Tanto en la protesta social como en las artes escénicas, todo comienza con poner el cuerpo. El cuerpo es el lugar, no solo desde dónde se acciona, sino el lugar en dónde se acciona y son los cuerpos de la marcha del Orgullo LGBTTTI los que rompen con la mirada asignada que dice:”¿Qué grotesco?” “¿Son unos exhibicionistas?” “¿Por qué se visten así?” “¿Alguien quiere pensar en los niños?” Son las preguntas y prejuicios que suelen reproducirse año con año, pero ¿por qué horrorizarse de cuerpos trasvestidos y no de cuerpos cercenados? ¿Por qué nos cuesta menos trabajo asimilar la sangre, las fosas, los cuerpos desaparecidos y no los cuerpos que se gobiernan a sí mismos performenado su identidad? y ¿Por qué no mejor hacer un autobús que le diga al Estado “con mis hijos no te metas” en lugar de un autobús transfóbico?

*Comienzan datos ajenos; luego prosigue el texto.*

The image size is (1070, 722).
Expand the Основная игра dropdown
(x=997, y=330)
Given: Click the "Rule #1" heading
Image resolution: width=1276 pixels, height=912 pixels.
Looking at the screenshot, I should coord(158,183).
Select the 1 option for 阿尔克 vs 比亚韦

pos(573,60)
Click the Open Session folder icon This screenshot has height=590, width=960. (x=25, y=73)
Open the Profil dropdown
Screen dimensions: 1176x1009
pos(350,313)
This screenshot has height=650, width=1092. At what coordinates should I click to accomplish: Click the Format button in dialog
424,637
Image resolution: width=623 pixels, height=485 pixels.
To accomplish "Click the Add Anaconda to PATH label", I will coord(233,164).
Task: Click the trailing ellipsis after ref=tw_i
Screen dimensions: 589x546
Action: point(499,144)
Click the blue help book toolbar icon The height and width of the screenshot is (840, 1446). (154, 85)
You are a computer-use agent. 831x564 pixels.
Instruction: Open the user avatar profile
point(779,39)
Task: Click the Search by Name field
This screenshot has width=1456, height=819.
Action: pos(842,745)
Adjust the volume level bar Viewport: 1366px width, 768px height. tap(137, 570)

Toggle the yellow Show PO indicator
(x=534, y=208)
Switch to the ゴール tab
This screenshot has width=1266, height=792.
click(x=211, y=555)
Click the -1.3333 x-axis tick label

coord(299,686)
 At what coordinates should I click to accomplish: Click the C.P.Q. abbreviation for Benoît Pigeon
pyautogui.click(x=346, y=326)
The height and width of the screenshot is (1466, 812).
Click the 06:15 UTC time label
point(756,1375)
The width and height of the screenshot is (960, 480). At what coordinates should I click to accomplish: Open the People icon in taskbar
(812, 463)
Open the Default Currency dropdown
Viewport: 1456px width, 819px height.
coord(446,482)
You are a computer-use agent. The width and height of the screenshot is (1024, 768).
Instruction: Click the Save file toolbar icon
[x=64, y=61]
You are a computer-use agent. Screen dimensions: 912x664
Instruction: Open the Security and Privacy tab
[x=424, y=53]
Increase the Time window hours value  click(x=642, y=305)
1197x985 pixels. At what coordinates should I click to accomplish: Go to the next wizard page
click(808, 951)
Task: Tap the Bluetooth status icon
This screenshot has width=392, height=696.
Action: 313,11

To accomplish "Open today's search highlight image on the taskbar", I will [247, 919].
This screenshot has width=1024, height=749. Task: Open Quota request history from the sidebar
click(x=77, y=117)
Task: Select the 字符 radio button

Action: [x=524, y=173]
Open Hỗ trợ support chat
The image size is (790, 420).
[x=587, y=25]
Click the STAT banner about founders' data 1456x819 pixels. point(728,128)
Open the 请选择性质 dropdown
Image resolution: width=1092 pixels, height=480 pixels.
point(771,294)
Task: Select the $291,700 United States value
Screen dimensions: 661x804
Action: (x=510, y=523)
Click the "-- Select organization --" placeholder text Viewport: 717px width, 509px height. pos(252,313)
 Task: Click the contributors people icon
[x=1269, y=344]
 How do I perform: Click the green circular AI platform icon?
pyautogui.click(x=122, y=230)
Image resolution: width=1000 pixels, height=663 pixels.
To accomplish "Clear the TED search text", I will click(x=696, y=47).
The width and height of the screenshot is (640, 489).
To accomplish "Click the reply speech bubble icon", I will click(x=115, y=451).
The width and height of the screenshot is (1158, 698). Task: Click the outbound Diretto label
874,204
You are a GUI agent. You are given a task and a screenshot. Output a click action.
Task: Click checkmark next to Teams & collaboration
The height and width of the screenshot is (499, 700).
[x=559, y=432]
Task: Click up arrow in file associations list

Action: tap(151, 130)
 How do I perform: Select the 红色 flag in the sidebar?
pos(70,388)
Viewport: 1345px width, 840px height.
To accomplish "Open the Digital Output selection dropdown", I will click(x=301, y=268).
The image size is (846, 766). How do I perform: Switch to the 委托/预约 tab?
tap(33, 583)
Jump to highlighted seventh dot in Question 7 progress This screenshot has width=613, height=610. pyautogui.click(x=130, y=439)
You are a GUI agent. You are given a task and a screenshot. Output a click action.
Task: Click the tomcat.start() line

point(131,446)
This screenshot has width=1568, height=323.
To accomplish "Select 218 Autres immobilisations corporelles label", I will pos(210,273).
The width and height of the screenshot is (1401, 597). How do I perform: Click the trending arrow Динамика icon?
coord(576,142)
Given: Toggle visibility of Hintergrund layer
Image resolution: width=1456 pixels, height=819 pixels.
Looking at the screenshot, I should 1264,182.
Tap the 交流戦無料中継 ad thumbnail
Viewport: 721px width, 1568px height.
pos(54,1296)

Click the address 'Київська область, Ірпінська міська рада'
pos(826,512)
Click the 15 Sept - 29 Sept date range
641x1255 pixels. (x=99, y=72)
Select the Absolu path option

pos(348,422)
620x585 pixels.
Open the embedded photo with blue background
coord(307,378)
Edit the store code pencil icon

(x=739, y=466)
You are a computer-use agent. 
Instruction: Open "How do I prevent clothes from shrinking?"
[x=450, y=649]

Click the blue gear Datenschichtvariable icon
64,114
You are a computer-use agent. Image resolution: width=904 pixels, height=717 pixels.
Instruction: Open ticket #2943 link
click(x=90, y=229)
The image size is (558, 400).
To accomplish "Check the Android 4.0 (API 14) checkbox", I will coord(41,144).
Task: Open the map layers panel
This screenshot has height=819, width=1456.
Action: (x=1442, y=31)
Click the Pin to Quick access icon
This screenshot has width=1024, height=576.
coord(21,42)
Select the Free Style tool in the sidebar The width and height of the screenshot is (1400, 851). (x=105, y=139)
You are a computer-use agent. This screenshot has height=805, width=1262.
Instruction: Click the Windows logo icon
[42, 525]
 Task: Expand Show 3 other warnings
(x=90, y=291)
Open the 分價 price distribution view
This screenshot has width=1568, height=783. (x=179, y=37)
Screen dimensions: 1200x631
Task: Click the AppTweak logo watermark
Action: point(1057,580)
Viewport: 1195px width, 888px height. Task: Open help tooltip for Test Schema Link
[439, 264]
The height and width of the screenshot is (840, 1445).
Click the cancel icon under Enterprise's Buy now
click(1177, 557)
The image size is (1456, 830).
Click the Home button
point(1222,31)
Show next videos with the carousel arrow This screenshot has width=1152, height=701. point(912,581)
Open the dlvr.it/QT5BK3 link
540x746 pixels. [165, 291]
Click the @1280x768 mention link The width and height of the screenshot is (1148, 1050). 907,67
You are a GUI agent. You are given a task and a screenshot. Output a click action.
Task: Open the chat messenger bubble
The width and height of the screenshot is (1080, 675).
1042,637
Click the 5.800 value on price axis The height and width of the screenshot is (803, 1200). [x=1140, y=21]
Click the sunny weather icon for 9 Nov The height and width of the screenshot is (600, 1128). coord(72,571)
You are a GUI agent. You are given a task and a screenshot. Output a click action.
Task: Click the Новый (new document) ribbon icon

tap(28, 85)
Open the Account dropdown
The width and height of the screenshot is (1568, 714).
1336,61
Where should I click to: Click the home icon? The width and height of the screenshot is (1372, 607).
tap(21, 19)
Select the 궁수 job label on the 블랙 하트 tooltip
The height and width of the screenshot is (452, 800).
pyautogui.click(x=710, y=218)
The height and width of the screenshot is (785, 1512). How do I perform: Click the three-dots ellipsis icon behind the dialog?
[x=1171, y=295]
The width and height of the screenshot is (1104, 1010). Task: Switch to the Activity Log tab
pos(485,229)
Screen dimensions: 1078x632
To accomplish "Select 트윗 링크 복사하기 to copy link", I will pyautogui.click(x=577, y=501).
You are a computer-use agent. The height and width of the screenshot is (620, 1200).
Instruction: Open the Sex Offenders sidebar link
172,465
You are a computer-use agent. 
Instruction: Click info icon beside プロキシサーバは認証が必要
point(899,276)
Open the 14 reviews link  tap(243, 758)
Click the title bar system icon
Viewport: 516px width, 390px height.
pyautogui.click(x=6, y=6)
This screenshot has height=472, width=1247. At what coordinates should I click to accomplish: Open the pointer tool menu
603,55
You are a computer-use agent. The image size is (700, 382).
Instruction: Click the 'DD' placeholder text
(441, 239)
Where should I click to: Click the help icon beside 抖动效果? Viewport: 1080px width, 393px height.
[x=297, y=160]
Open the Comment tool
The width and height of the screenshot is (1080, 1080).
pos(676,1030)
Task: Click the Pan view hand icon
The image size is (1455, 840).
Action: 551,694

Escribe Libera Pisano en su texto “El Carnaval de los cuerpos” lo siguiente sobre ese “exhibicionista trasvestido”:

Sin embargo, el travestismo, como cada elemento fronterizo y cada sexualidad periférica, compromete la definición de la identidad de género y desvela el criterio de control y de demarcación que subyace al estereo- tipo inscrito en el cuerpo. Desmantelar estos criterios de control e identificación constituye siempre una operación política, por esta razón el travestismo lanza un desafío perturbador que compromete el espacio de definición de la identidad desde su interior.

Este desafío que lanzan los cuerpos trasvestidos en la marcha rompen y reorganizan nuestra mirada, nuestros prejuicios, nuestro odio. Si bien lo que para algunos puede generar cierto extrañamiento y para otros incluso horror, es una muestra de afecto, de amor y de valentía. Tomar el tiempo, transformar tu cuerpo para mostrar tu inconformidad, tomar tu cuerpo para festejar tu cuerpo, tu erotismo, tu placer, el placer de ser el cuerpo que quieres ser y no el que te imponen (hacer) ser.

¿Es entonces esta forma de performear el cuerpo lo que molestaba tanto a la página de Soy Gay Varonil? ¿Es a a partir de este trasvestismo que se modifica el comportamiento de una marcha “normal” a una fiesta, a un carnaval? 

Antonio Prieto, teórico teatral, retomando a Bajtín señala que, “En el mundo del carnaval, Bajtín sugiere que se elimina toda individualidad, se disuelven las fronteras y finalmente, se potencia la metamorfosis. Es un mundo habitado por el cuerpo hermafrodita, travesti, polisexual, y queer; un cuerpo, nos dice Bajtín, que se “sale fuera de sí, franquea sus propios límites.

Una marcha llena de cuerpos que se salen de sí, un carnaval para protestar y celebrar la vida. Es cierto que muchos seguirán pensando que no es la mejor forma de protestar pero es un intento de construir un punto de vista sobre marchar con cuerpos que se franquean a sí mismos y a todos lo que nos quedamos como espectadores, ya sea desde el odio o desde la empatía, la ruptura en cómo deberían ir vestido, en quienes pueden o no mostrar desnudez, en si moral o inmoral, la ruptura a todos estos pensamientos queda en nuestra identidad, en nuestro recuerdo y quizá algún día podamos celebrar la vida juntos y juntas y juntxs.